Work request:
In the data below, the answer is the run of lines from the line containing "Buzzmore Media Pvt. Ltd. (126, 2517)" through the line containing "प्रतापगढ़ (20, 2207)", both included; print it exactly and nothing else.

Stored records
╭──

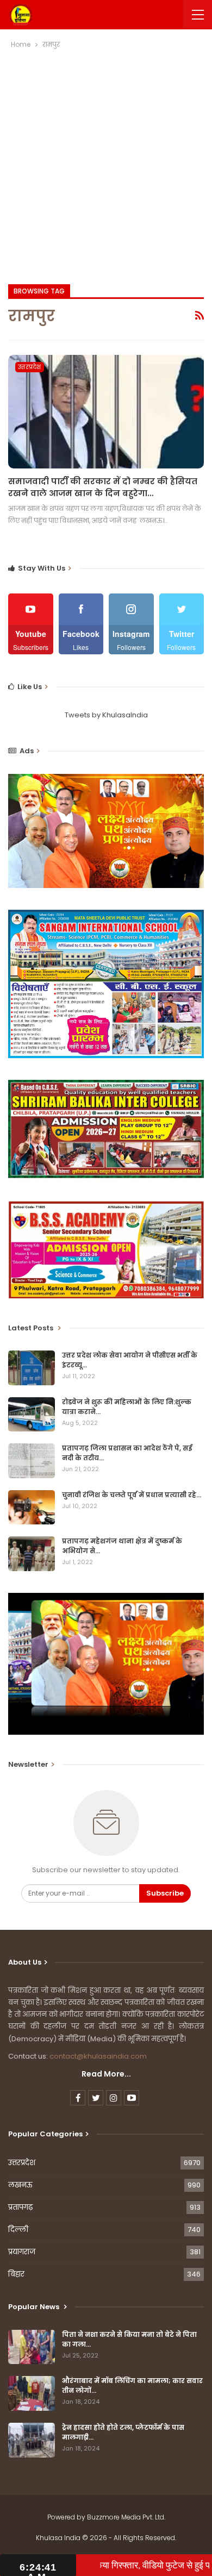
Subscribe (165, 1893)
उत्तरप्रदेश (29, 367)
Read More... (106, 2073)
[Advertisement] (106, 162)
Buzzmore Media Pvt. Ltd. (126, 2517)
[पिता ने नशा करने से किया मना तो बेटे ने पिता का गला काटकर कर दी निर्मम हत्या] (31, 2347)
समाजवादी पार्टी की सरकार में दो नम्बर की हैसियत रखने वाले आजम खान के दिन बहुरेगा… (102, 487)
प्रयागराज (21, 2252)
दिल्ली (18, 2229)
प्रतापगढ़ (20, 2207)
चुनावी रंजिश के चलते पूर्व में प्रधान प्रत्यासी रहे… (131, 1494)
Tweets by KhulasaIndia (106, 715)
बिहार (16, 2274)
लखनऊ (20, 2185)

╰──

Reply:
Buzzmore Media Pvt. Ltd. (126, 2517)
[पिता ने नशा करने से किया मना तो बेटे ने पिता का गला काटकर कर दी निर्मम हत्या] (31, 2347)
समाजवादी पार्टी की सरकार में दो नम्बर की हैसियत रखने वाले आजम खान के दिन बहुरेगा… (102, 487)
प्रयागराज (21, 2252)
दिल्ली (18, 2229)
प्रतापगढ़ (20, 2207)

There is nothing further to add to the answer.